Ben spots a seal lolling on the cold, slate grey sand as they drive along the edge of the coast. He yips excitedly and waves his Barbie at the window.

Dean is going to have to talk to him about the Barbie.

They reach the cabin, thankfully unharmed and with little to no squabbling from the back seat. Dean lets them out and hands round the luggage, Adam and Anna disappear in their various huffs and sulks, while Ben trips up the stairs and get's swept up by John, who's been waiting on their arrival.

"Hey, car break down again?" He calls from the porch, watching Dean struggle with his suitcase.

"One minor choke on the way up." He clicks the trunk shut and pockets his keys. "Nothing to get worked up about."

John bounces Ben up in the air once, then chivvies him inside to find a cookie. The cabin is pretty much nirvana after hours trapped in the impala on the windswept roads. It's all honey coloured wood, homemade blankets and primitive mugs of coffee. It hasn't changed since his parents bought it, over twelve years ago. Thinking back that far gives him the funny feeling it always does, as if he's just woken up from a pleasant dream, fully aware that he's not living in it anymore.

John seems to catch the odd cast to his features.

"Oh no, no sad faces right now – it's the holidays, the kids look forward to this all year." He pokes Dean in the chest and takes his suitcase by the front door. "I'll show you to your room, you can unpack and cheer up a little."

"I know where my room is." Dean argues.

"We had to move you, making space for everyone was harder than last year."

It turns out that Dean has been relegated to the utility room on the folding bed. The dryer is alarmingly close to the bed itself and the long light pull of the bare bulb hangs down to about an inch off of the pillow.

He forces a placated expression until his Dad potters off to see to the kids, then he shoves his suitcase under the bed and flops down on it, feeling the legs tremble under him.

He loves his family, he loves being up here with them...but sometimes, he wishes he could just catch a break from it all. From them, from himself. From being someone's Dad, someone's son or cousin or uncle. It doesn't happen often but he's in no mood for socialising when it does.

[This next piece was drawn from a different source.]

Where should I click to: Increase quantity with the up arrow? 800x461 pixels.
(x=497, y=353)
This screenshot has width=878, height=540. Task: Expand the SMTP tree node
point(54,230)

Thankfully, when he doesn't reappear for dinner, people take the hint and he's left to get some sleep over the rumbling of the dryer and the creaking of the bed springs.

The next morning he's feeling a lot better. He goes into the kitchen, gets oatmeal with a honey smiley face (because his Mom thinks that he's still eleven) and sits with his kids to eat. His Dad moans about the cost of gas and Dean pitches in, because it cost him almost a month's pay check to fill the car (and get it road worthy – but he's not mentioning that).

He helps to clear away the breakfast things and then he watches his Dad attempt to get the kayaks from the garage into lake-worthy condition. His offers of help are brushed off after while, so he goes to find something else to occupy his time.

The other members of the family have yet to arrive and he's going a little stir crazy just watching Anna try to get phone signal while Ben dangles his Barbie by the hair on the porch. His Mom taps his on the shoulder and offers him a crumpled five dollar bill.

"Go get the papers, I'll watch them."

He knows it's just a way to get him out of the house and away from the memories of bringing Lisa up here, but he takes it gratefully and goes out to the car, muffled in a sweater and his jacket. The nearest store is out by the ferry port, a tiny building a couple of miles away. He gets the ignition going on his third try and finds his way out onto the main road. If a single lane of untrimmed asphalt could be called a main road.

The store itself is a bookstore come bait shack, owned by a struggling author friend of his Father's – Chuck Shirley, who Dean knows only because they did the same writing course at the community college one summer. Chuck did however recently acquire a wife, so the bait and book store now also provided muffins in three flavours, and Chuck's so busy on the phone with her that he barely notices Dean come in.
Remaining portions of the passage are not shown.